● Short exercise
Arrange the items as a two-column CSV with the headers "prompt" and "target", one row per item, starting at the beginning of the items and going on through the line containing "(x=119, y=517)". Put each item's text and its answer in a single quoted field apiece, replacing line breaks with spaces.

** Start Supplied records **

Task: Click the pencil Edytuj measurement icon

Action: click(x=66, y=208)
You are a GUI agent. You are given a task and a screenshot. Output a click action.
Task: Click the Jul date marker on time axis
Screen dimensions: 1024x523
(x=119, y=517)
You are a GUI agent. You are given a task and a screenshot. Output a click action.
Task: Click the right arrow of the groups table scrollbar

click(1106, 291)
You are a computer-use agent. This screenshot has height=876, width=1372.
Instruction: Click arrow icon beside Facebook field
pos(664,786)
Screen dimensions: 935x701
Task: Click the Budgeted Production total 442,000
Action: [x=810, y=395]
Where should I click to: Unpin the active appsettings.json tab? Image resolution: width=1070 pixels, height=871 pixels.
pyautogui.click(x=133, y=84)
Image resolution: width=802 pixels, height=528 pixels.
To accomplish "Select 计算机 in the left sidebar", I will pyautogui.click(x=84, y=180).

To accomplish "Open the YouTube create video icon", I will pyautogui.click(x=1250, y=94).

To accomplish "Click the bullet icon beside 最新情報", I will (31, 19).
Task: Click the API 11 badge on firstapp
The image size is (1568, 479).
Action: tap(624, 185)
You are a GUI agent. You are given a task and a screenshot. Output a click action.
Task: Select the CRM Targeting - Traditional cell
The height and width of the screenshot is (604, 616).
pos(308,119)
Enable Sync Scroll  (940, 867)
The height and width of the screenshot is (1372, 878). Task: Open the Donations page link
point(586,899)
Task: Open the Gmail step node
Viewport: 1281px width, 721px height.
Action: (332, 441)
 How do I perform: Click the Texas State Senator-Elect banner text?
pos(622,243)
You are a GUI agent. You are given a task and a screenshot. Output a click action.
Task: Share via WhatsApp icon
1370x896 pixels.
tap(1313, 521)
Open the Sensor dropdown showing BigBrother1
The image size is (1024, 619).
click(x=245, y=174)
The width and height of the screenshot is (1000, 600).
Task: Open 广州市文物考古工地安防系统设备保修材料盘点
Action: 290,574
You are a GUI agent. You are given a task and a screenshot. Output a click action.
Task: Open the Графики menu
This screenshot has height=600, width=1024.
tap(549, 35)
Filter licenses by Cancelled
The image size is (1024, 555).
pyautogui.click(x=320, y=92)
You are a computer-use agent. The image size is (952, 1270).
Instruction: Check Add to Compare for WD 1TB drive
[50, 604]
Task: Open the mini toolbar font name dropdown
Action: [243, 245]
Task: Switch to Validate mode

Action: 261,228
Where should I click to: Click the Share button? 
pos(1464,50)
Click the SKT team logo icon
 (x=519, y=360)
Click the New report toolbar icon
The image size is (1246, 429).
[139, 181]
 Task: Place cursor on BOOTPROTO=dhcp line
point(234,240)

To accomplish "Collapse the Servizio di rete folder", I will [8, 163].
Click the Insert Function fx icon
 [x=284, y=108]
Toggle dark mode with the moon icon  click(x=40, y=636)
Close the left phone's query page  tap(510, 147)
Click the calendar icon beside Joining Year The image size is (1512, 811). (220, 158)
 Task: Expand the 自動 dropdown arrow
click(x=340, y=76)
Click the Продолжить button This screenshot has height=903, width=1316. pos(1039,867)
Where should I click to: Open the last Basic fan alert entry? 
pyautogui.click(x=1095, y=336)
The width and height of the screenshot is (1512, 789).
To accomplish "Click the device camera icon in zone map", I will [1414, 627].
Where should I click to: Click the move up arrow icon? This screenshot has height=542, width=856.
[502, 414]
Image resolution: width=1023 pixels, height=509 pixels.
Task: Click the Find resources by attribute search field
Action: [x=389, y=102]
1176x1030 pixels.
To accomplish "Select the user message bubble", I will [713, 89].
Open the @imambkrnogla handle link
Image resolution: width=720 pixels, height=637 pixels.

** End Supplied records **

● Answer to this task
prompt,target
"Task: Click the pencil Edytuj measurement icon","Action: click(x=66, y=208)"
"You are a GUI agent. You are given a task and a screenshot. Output a click action. Task: Click the Jul date marker on time axis Screen dimensions: 1024x523","(x=119, y=517)"